Goal of the exercise ▸ In the entries below, find the line with "[The Supreme Court" and the line with "[Check out who". Return those two lines and all lines between them, exactly.

----

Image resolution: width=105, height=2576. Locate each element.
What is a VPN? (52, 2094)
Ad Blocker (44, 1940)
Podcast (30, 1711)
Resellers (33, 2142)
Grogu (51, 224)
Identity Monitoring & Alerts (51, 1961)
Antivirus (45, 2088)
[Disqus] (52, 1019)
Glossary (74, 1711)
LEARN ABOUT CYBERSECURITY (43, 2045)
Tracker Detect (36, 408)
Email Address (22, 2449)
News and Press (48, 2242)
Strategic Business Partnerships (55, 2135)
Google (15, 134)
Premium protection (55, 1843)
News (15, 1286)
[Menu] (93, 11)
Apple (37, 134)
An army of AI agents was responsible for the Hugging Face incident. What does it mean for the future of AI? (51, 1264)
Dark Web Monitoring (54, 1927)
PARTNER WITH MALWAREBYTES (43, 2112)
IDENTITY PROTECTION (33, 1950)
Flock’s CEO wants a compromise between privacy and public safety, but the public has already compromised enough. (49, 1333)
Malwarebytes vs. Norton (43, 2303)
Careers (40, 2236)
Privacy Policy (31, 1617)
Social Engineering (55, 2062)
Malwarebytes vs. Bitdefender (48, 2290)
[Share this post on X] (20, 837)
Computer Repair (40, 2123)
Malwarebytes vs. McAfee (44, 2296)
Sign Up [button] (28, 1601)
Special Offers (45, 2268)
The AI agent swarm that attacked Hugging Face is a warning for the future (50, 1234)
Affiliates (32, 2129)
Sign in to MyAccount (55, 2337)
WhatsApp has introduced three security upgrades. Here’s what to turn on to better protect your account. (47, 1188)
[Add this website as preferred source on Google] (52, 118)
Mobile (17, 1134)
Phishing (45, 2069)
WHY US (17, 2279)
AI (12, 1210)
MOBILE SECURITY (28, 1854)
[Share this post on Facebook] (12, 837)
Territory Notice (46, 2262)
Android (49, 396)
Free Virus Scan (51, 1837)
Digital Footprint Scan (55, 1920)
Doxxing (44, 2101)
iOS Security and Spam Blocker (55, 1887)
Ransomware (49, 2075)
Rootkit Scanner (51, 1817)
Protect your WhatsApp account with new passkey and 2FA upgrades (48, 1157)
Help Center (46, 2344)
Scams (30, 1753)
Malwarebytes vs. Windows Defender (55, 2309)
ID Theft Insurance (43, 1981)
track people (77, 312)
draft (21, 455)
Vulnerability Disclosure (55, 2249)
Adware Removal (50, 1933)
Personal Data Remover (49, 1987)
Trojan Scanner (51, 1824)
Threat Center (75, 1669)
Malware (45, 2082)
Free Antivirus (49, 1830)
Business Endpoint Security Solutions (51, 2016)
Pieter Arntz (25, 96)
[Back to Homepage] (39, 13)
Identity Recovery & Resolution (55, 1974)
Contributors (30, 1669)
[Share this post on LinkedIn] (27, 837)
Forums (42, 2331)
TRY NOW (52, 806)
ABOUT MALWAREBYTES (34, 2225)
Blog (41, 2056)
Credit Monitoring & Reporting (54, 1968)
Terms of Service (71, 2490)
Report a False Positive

----

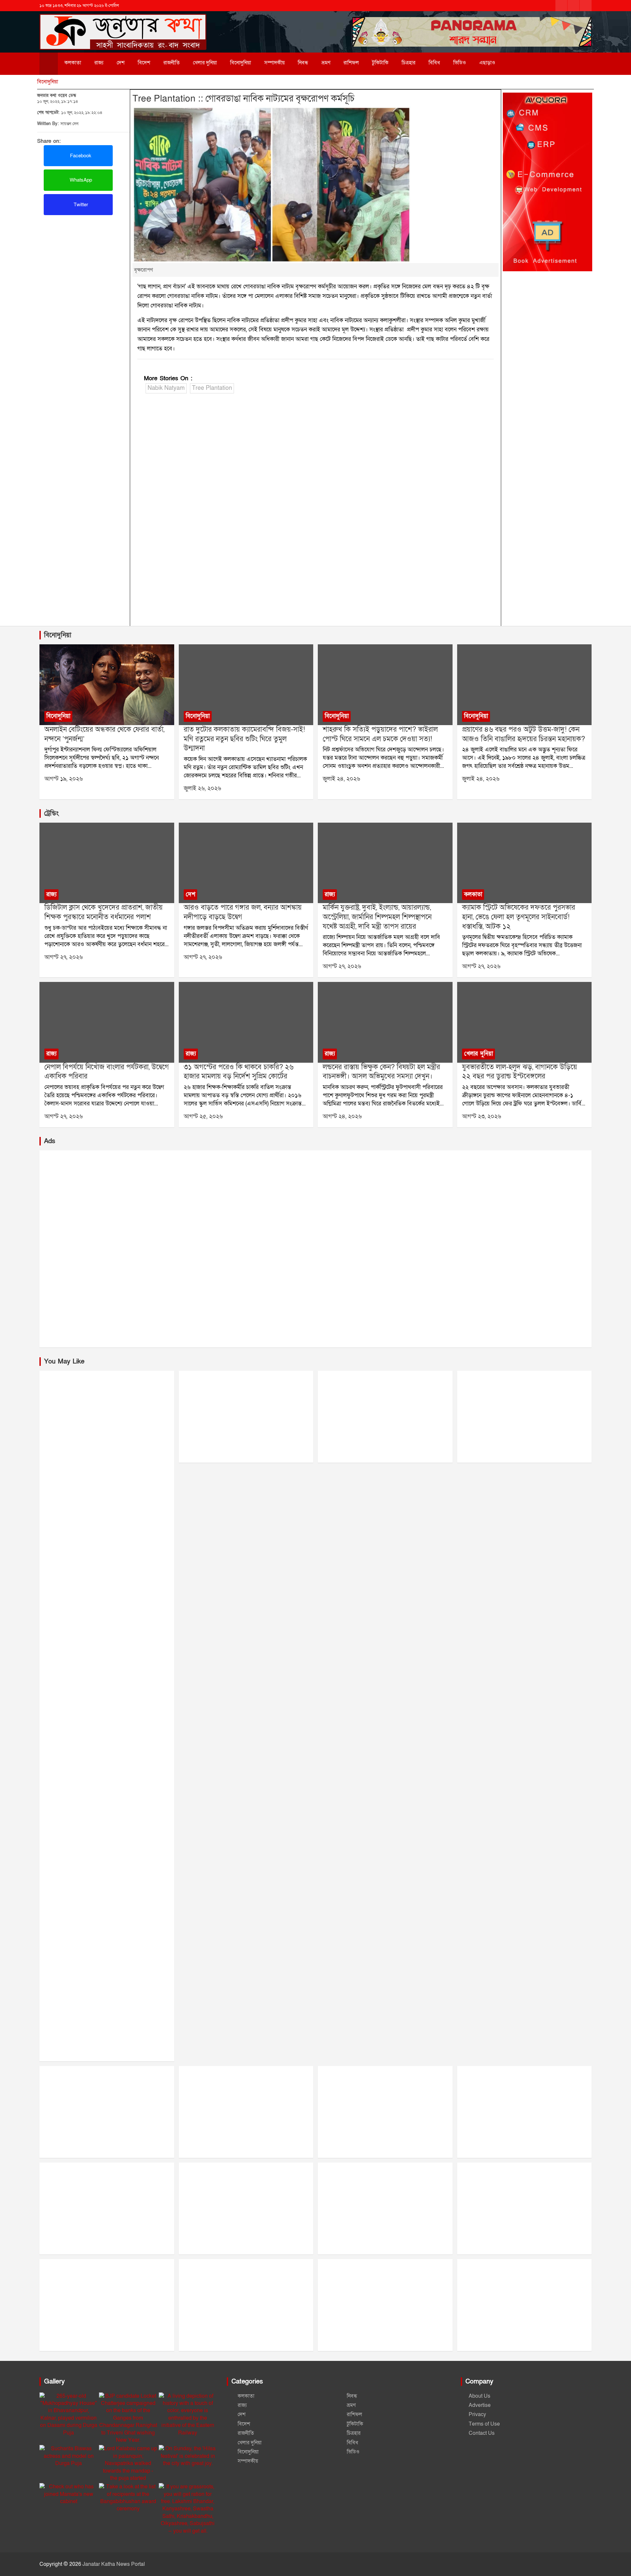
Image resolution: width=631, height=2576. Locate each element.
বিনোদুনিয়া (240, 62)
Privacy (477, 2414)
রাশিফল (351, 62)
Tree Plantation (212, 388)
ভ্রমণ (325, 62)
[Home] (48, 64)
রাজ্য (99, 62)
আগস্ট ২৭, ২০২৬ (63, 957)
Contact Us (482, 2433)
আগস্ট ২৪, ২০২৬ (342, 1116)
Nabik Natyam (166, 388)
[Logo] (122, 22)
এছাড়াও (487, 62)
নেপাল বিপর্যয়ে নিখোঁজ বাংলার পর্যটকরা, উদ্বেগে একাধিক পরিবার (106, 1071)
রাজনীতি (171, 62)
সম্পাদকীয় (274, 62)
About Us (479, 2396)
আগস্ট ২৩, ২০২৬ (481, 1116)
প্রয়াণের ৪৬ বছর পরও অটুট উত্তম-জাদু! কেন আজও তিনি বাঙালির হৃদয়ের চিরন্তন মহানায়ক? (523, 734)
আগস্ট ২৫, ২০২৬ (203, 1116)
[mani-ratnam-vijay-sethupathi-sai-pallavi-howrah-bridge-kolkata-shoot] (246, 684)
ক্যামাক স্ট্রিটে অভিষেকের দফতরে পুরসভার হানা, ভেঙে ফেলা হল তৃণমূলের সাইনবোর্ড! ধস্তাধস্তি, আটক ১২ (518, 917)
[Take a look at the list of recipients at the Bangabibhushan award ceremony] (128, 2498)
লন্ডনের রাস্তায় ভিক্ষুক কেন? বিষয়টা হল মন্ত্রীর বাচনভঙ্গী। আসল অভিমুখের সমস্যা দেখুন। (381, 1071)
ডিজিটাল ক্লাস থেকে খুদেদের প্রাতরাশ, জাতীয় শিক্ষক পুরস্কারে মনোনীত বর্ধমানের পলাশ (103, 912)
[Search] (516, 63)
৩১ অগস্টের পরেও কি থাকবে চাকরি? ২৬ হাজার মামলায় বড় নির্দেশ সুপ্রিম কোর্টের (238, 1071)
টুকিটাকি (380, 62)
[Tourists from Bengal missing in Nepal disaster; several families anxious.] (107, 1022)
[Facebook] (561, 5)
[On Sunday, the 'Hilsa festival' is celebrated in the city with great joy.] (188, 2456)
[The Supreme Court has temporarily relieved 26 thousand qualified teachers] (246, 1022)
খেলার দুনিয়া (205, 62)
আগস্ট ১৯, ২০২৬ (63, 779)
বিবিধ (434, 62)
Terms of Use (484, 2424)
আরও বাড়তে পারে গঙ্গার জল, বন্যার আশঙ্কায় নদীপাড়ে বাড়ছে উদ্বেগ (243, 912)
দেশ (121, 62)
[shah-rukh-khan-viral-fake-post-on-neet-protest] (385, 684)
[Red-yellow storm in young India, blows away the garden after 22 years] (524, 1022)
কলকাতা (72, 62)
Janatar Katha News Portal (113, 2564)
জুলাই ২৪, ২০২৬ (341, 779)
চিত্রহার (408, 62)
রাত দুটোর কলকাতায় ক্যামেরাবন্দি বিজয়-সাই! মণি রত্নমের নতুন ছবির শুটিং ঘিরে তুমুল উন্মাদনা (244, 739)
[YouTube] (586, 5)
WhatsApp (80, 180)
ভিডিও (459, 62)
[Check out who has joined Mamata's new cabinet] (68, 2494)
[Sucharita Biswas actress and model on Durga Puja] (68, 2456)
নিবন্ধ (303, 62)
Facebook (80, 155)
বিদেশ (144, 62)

----

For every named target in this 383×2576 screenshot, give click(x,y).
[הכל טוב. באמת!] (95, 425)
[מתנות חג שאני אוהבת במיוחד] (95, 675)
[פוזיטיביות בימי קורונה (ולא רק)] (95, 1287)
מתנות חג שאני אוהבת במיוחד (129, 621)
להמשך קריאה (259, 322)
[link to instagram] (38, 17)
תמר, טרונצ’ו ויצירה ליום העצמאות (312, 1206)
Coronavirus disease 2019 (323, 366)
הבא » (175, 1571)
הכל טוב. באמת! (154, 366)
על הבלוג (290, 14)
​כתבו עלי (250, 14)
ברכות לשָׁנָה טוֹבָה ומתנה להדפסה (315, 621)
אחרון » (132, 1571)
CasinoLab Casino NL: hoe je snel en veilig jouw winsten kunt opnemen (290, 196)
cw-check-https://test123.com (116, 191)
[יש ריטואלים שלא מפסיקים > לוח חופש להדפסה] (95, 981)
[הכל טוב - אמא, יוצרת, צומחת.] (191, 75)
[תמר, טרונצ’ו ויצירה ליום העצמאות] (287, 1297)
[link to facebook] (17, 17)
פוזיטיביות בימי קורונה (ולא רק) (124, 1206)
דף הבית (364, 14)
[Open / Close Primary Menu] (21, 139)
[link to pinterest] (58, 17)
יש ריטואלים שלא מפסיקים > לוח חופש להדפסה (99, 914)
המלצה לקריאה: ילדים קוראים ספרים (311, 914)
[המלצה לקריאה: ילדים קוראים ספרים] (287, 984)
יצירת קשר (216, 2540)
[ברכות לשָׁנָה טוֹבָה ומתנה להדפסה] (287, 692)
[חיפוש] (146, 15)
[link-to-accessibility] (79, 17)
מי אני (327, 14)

----

Answer section ▸
[The Supreme Court has temporarily relieved 26 thousand qualified teachers] (246, 1022)
খেলার দুনিয়া (205, 62)
আগস্ট ১৯, ২০২৬ (63, 779)
বিবিধ (434, 62)
Terms of Use (484, 2424)
আরও বাড়তে পারে গঙ্গার জল, বন্যার আশঙ্কায় নদীপাড়ে বাড়ছে উদ্বেগ (243, 912)
দেশ (121, 62)
[shah-rukh-khan-viral-fake-post-on-neet-protest] (385, 684)
[Red-yellow storm in young India, blows away the garden after 22 years] (524, 1022)
কলকাতা (72, 62)
Janatar Katha News Portal (113, 2564)
জুলাই ২৪, ২০২৬ (341, 779)
চিত্রহার (408, 62)
রাত দুটোর কলকাতায় ক্যামেরাবন্দি বিজয়-সাই! মণি রত্নমের নতুন ছবির শুটিং ঘিরে তুমুল উন্মাদনা (244, 739)
[YouTube] (586, 5)
WhatsApp (80, 180)
ভিডিও (459, 62)
[Check out who has joined Mamata's new cabinet] (68, 2494)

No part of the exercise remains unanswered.